Fiji went down to a shock 24-23 defeat by Portugal in Toulouse on Sunday but still qualified for a Rugby World Cup quarter-final with England and ensured the elimination of Australia.
Fiji, who only needed one point from the game, finished runners-up in Pool C behind Wales and will play the English, whom they beat at Twickenham in both sides' final World Cup warm-up match, in Marseille, a day after the Welsh take on Argentina at the same Stade Velodrome.
The result of the 40th and final pool game of the tournament in France also saw Eddie Jones' Wallabies finish in third spot to miss out the knock-out phase for the first time.
The Fijians looked out of sorts in a nervy display marred by a number of handling errors under intense pressure from Portugal, whose victory — thanks to a converted try two minutes from time — was their first at a World Cup.
"It is incredible and unbelievable," said Portugal coach Patrice Lagisquet. "The players always find resources that I never expected.
"That last try, it was amazing. They still surprise me after four years and it is an incredible group."
Fiji coach Simon Raiwalui heaped praise on Portugal.
"They stuck in and got the try at the end, full credit to them," he said "We're disappointed to not get that win, we were a bit tired in terms of context of the game, but Portugal can enjoy tonight."
Turning to England, Raiwalui added: "We have got to reassess tomorrow and recover, they are a very good tournament team England — but we will review it first."
Fiji scrum-half Frank Lomani got the scoreboard ticking with an early penalty in a high-tempo start to the game, with the Pacific Islanders looking to build on wins over Australia (22-15) and Georgia (17-12) after an opening 32-26 defeat by Wales.
But Portugal, with the ubiquitous Samuel Marques marshalling his team, gave as good as they got in the early skirmishes.
Portugal came into the game winless, having lost to Wales (28-8) and Australia (34-14) either side of an 18-18 draw with Georgia.
And as the game opened up towards the end of the first-half, it was the Portuguese who took the game by the scruff of the neck, Rodrigo Marta going close on a kick and chase before an attack marked by a number of offloads led to them kicking for touch as they searched for a score.
The ball was recycled but star winger Raffaele Storti knocked on over the line as he chased down a pass that came off his toe.
Marques kicked the penalty to draw the scores level after a previous Fijian infringement.
The game turned on its head in 10 crazy minutes in the second period.

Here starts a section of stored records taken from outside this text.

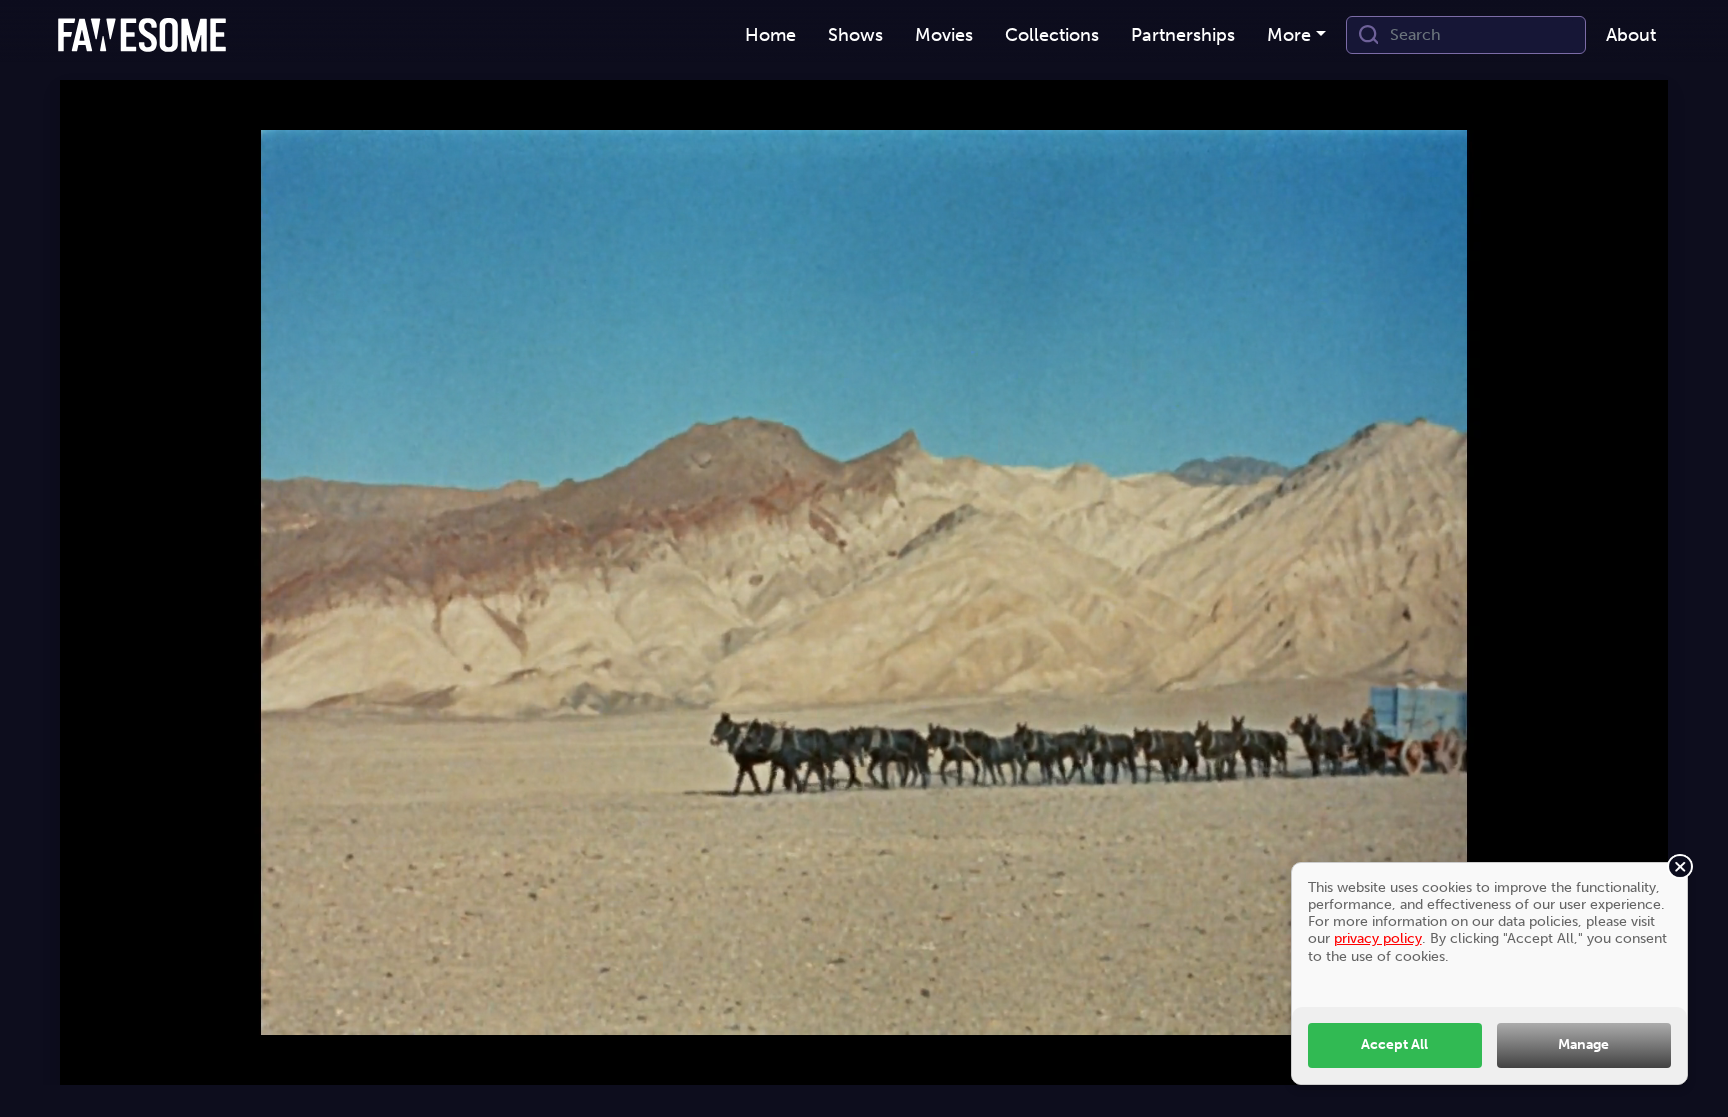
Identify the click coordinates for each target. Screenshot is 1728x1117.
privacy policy (1378, 938)
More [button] (1289, 35)
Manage (1583, 1044)
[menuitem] (770, 35)
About (1631, 35)
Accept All (1394, 1044)
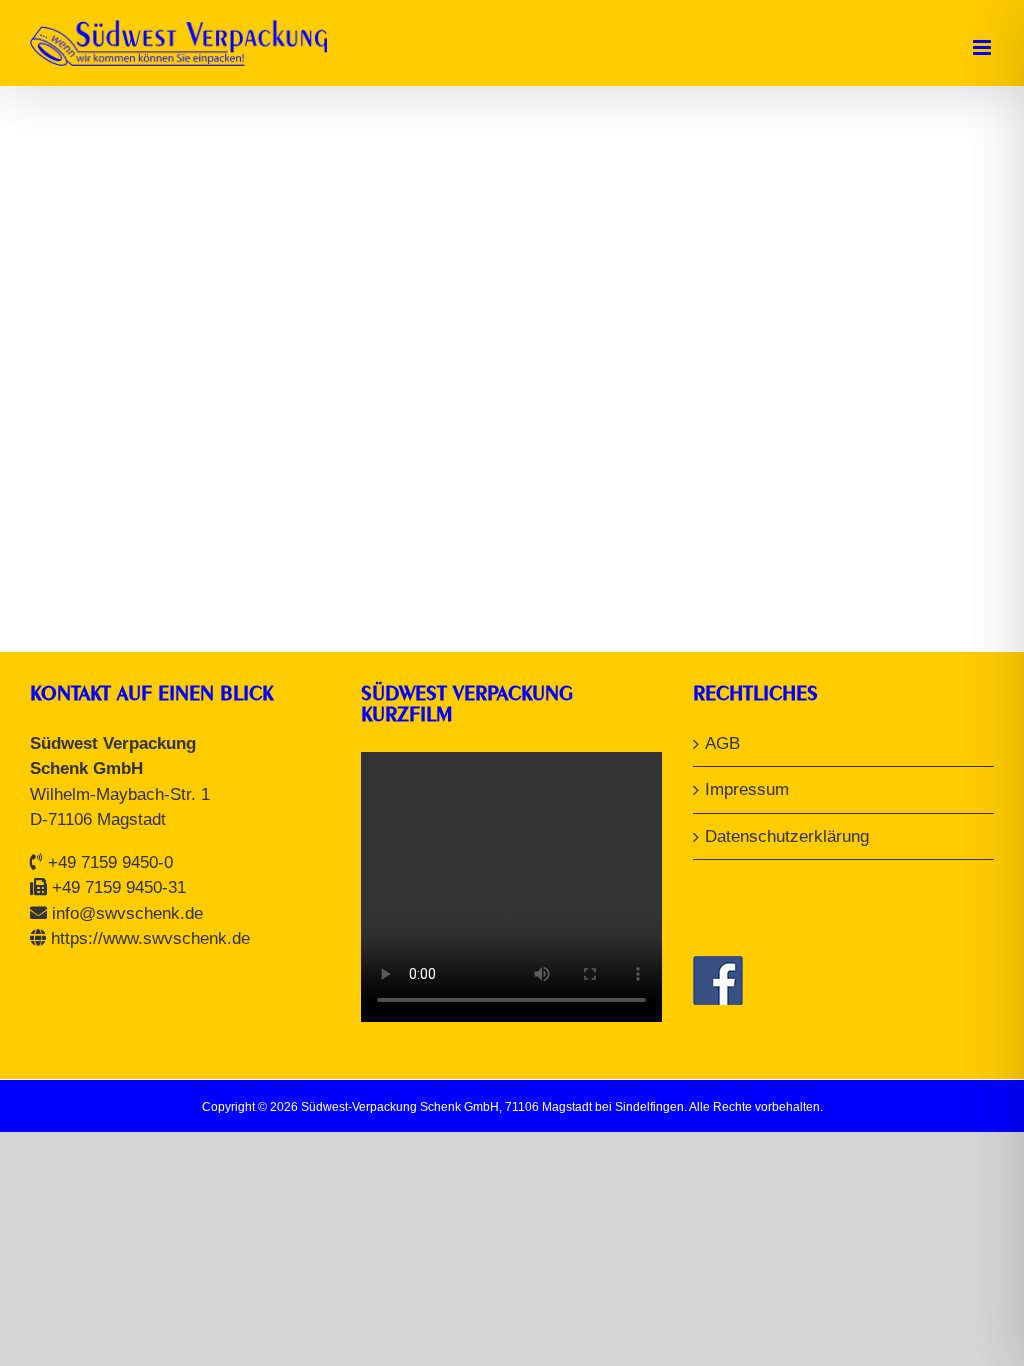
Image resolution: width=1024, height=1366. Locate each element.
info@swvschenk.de (127, 913)
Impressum (747, 789)
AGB (722, 743)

Storti enjoyed a successful second bite of the apple, outpacing Vinaya Habosi to latch on to a Pedro Bettencourt grubber after Jeronimo Portela outjumped everyone to gather a high up-and-under.
Marques converted, but from the restart chaos ruled, Marta breaking two tackles and sprinting upfield. The winger found Nicolas Martins inside, but the flanker's pass went to ground and was scooped up by Fiji full-back Sireli Maqala.
Maqala surged back into Portuguese territory and when he was pulled to ground, Levani Botia crashed over, Lomani converting to make it 10 points apiece.
When Botia was yellow carded almost immediately after for a high tackle on Portela, Portugal ripped back and veteran prop Francisco Fernandes was driven over for his side's second try. Marques made no mistake with the conversion.
Fiji responded, dominating possession and territory, but a driving double tackle by Fernandes and Martins on Te Ahiwaru Cirikidaveta and hooker Mike Tadjer forcing Habosi into a knock-on in contact were symbolic of Portugal's doughty defence.
Mesake Doge finally broke the deadlock, crashing over with 12 minutes to play, Lomani converting to level the scores once again.
The Fijian scrum-half was then on target with two penalties that looked to have handed Fiji the win.
But Marta crossed for a try with two minutes to play, Marques delivering the coup de grace conversion for a famous victory.